Spiccico qualcosa nel dialetto locale, sembrano capirmi perchè si fanno da parte e mi procurano una scodella di acqua fresca, ovviamente sporca.
Mentre apro il medikit penso che sono settimane che sto lavorando ad un farmaco contro le crisi convulsive causate nel lungo periodo del Nyusu; nessuno dei ragazzini a cui l'ho somministrato è riuscito a sopravvivere nè a migliorare, ma sento che questa è la volta buona.
Afferro la mascella del bambino e impongo ai parenti o a chiunque siano quelli presenti attorno, di tenerlo fermo bloccandogli gambe e braccia. Quando l'ago della siringa si conficca nel petto ed il farmaco fluisce nei vasi sanguigni, tutti smettono istantaneamente di respirare.
Le convulsioni rapidamente diminuiscono di intensità fino a cessare del tutto; il respiro si fa regolare anch'esso, lento... sempre più lento... fino a fermarsi del tutto.
Mi scosto dalla branda sudicia e povera, il mio unico occhio si posa sullo scarno mobilio di sesta mano presente nella baracca prima di incontrare uno ad uno gli sguardi dei presenti.

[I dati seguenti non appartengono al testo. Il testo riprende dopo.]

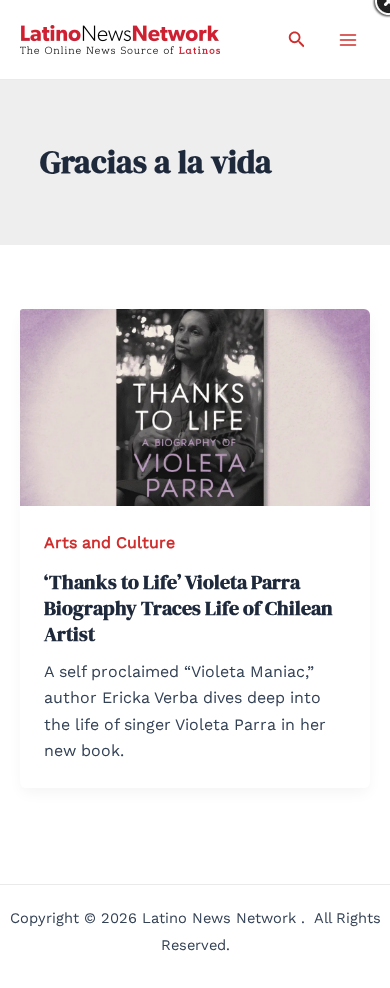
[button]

Appoggio indice e pollice sulle palpebre del bambino, devo abbassarle tre volte prima che rimangano giu senza riaprirsi.
Nessuno dice niente, sanno che ho fatto tutto ciò che potevo, qualcuno probabilmente mi ringrazierebbe anche per aver concesso un singolo momento di pace a quella povera creatura prima che spirasse.
Ma quel bambino è morto ed io l'ho ucciso con ciò a cui ho dato il via in passato.

Devo rivedere questa formula, il farmaco deve funzionare al più presto.